In 1987, a scuffle between one of the
communities along the Songor Lagoon and Vacuum Salt Company, a private
investment, led to security officers shooting and killing a pregnant woman.
To settle
the matter, the Rawlings Regime passed PNDC Law 287, which took over the
company and put in place an Interim Management Committee.
President Rawlings
brought in Cubans to advise -- which led to what has come to be known as the
‘Cuban Master-Plan’. Key among the
recommendations of this plan is the establishment of a Joint Venture company,
with active involvement of the communities.
“It is
necessary to establish a control for the interrelationship in the Lagoon usage
by establishing a Joint Venture company...
The cooperatives and other interested Parties to undertake the infrastructural
construction and brine-flow management.
This is being suggested because none of the interested parties alone can
assume management of so complex a matter,” the master-plan states in part.
Not much has
happened since the plan was developed in 1991. In 2005, government came in with
another plan, which is called a “Land Use Plan”; and according to members of
the communities, this plan seeks to kick them out of their settlements and away
from their sole means of livelihood.
Albert
Akpetorghor that said on June 8, 2011, Mike Hammah, Minister for
Lands and Natural Resources, sent a delegation to the area with a simple
message that they would be relocated.
“At the
moment, the big-time investors want the land-use plan implemented so that the
indigenes who have been staying around the resource for over 600 years will be
kicked out,” he said.
At a
community consultative meeting held in Lolonya, a surburb of Ada, last week, anxious
members of the communities of Kposem, Kportitsekope, Okorhuesisi, Wokumagber,
Azizakpornya, Goi and Lolonya said they favour the joint venture recommendation
of the Cuban Master-Plan over the Land-Use Plan.
They
appealed to government to forget about relocating them and rather help them to
improve on their salt-winning activities.
“We have
over 90,000 people around the Songor lagoon.

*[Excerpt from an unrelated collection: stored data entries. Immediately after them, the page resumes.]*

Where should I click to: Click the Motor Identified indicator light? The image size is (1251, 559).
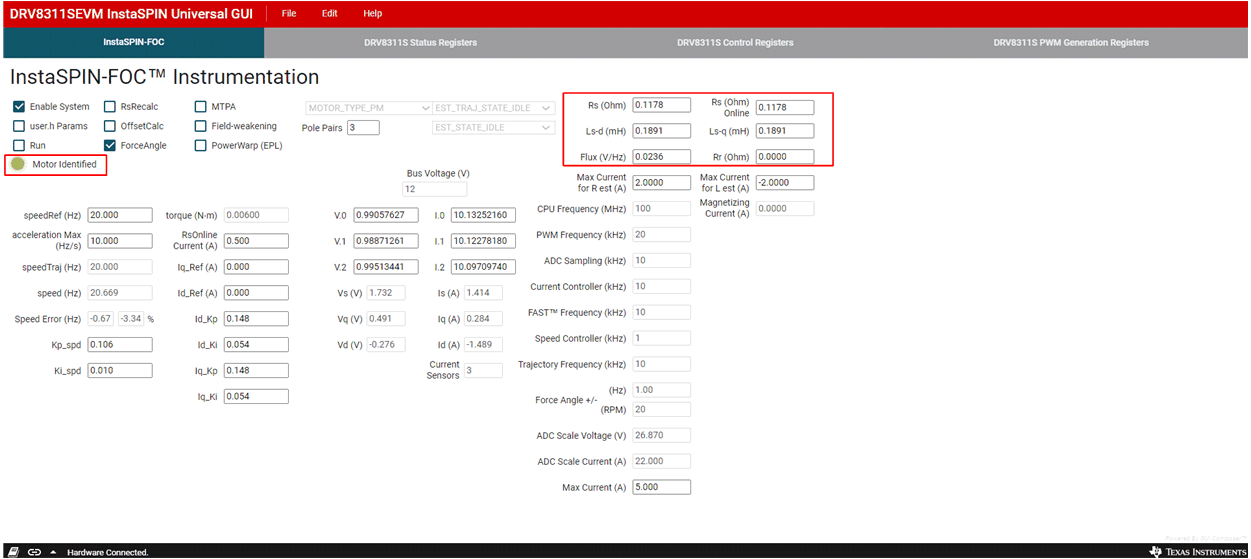point(18,164)

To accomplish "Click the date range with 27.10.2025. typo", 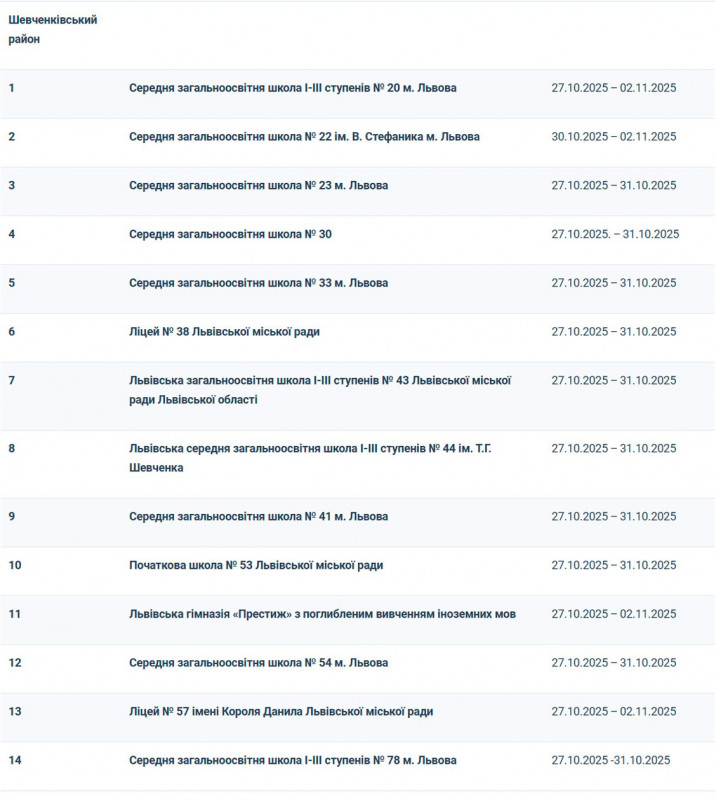I will 615,234.
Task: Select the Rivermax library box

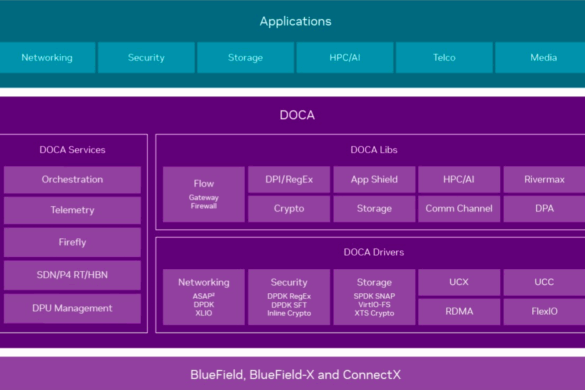Action: pos(544,180)
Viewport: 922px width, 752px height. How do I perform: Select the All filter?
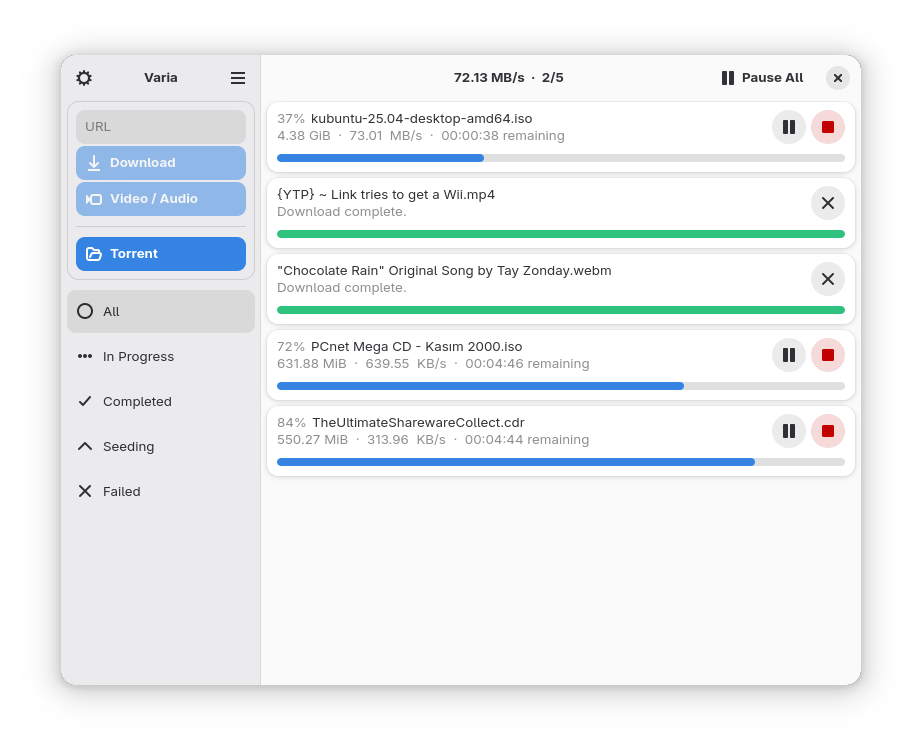[x=161, y=312]
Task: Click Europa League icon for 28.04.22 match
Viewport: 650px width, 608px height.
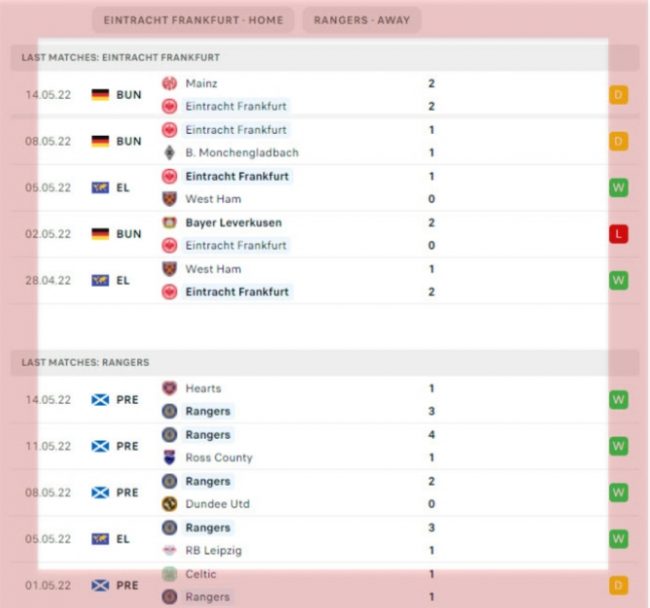Action: [100, 281]
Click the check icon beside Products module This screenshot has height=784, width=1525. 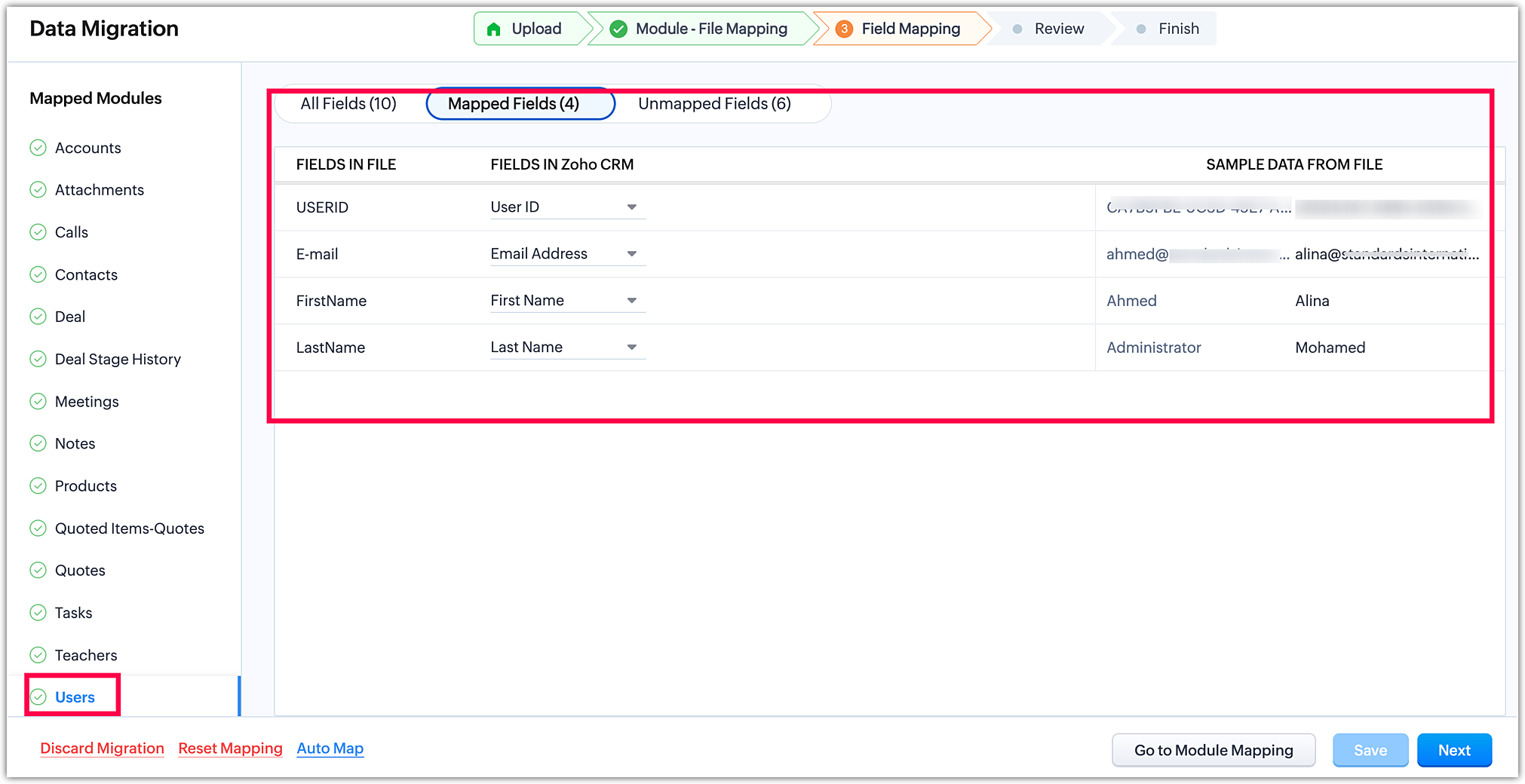[38, 485]
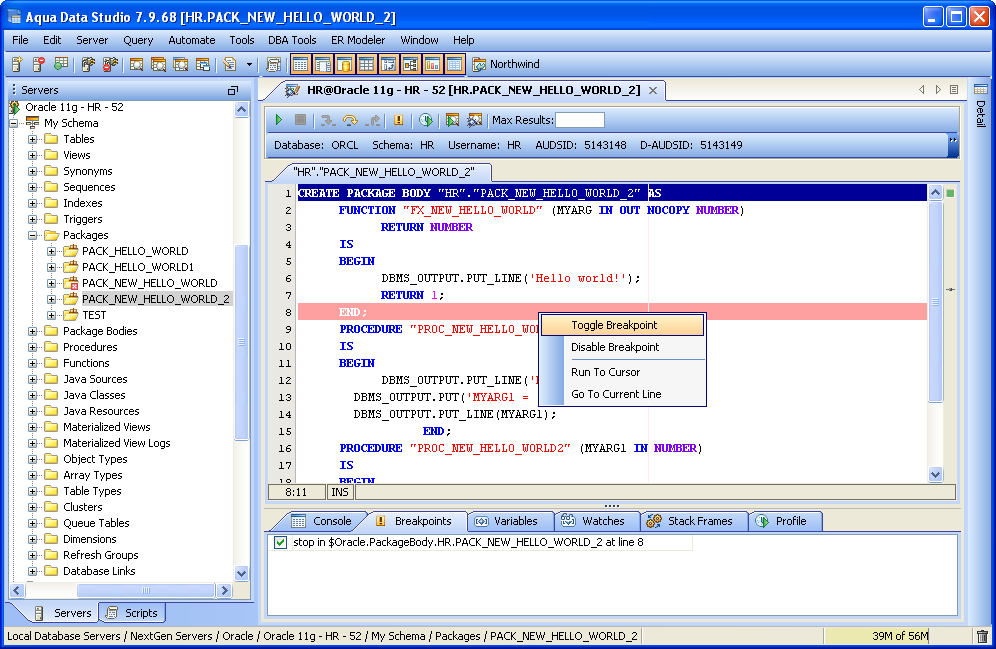Select Run To Cursor in context menu
The height and width of the screenshot is (649, 996).
[x=605, y=372]
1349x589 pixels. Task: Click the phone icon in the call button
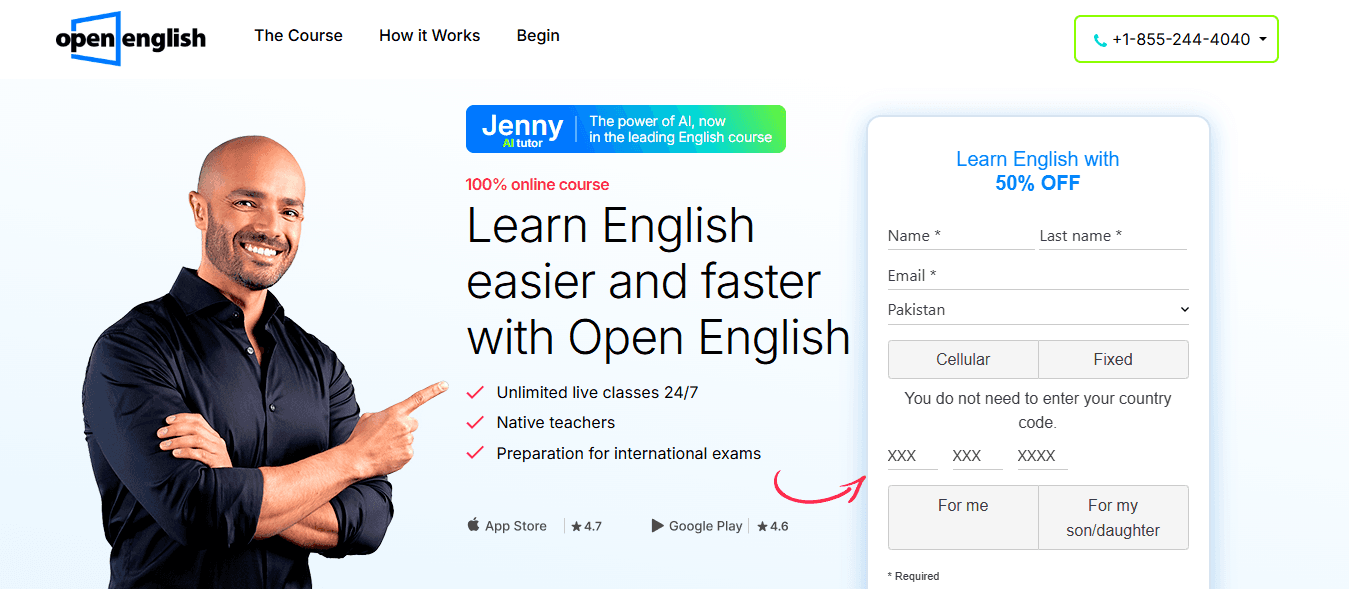click(1098, 40)
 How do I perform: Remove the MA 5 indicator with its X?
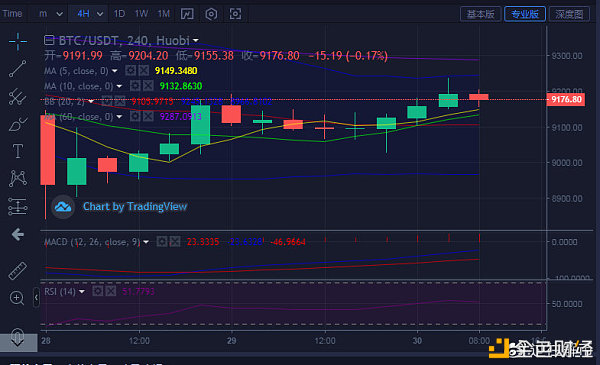click(144, 71)
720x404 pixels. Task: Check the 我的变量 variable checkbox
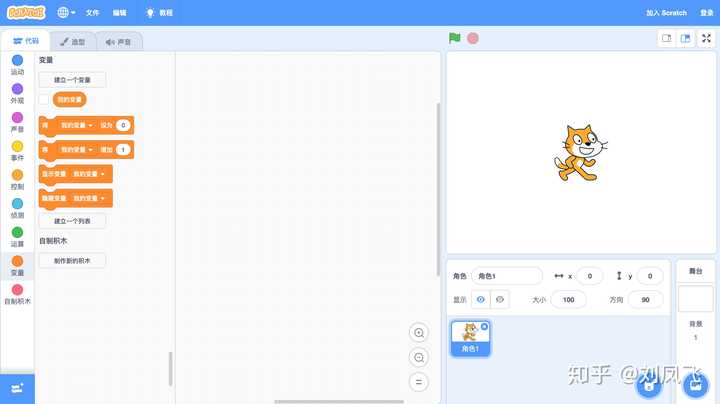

What will be their security if you
relocate them?” Albert Akpetorghor asked.
According to
the Cuban Master-Plan, the Ada Songor Lagoon and its surrounding areas represent
the biggest prospective salt-producing body in Ghana as it is the most
favourable and unique location to assure outstanding development of the salt
industry in the country.
“The area of influence for Ghanaian
salt exports should be those importing countries (non-producers) in West Africa
and eventually some of Equatorial and sub-Saharan Africa. These countries are mainly La Côte d'Ivoire, Togo, Benin, Nigeria, Burkina Faso
and occasionally Cameroon, Niger, and Liberia,” the plan suggests.
Indeed, Nigeria is said to import tonnes
of salt from Brazil while its closer neighbour -- Ghana -- has the resource in
abundance but unexploited.
Nigeria’s Director-General of Geological Survey
Agency (NGSA), Prof. Siyan Malomo, is reported to have disclosed in 2011
that the country spends US$2.3billion to import salt every year.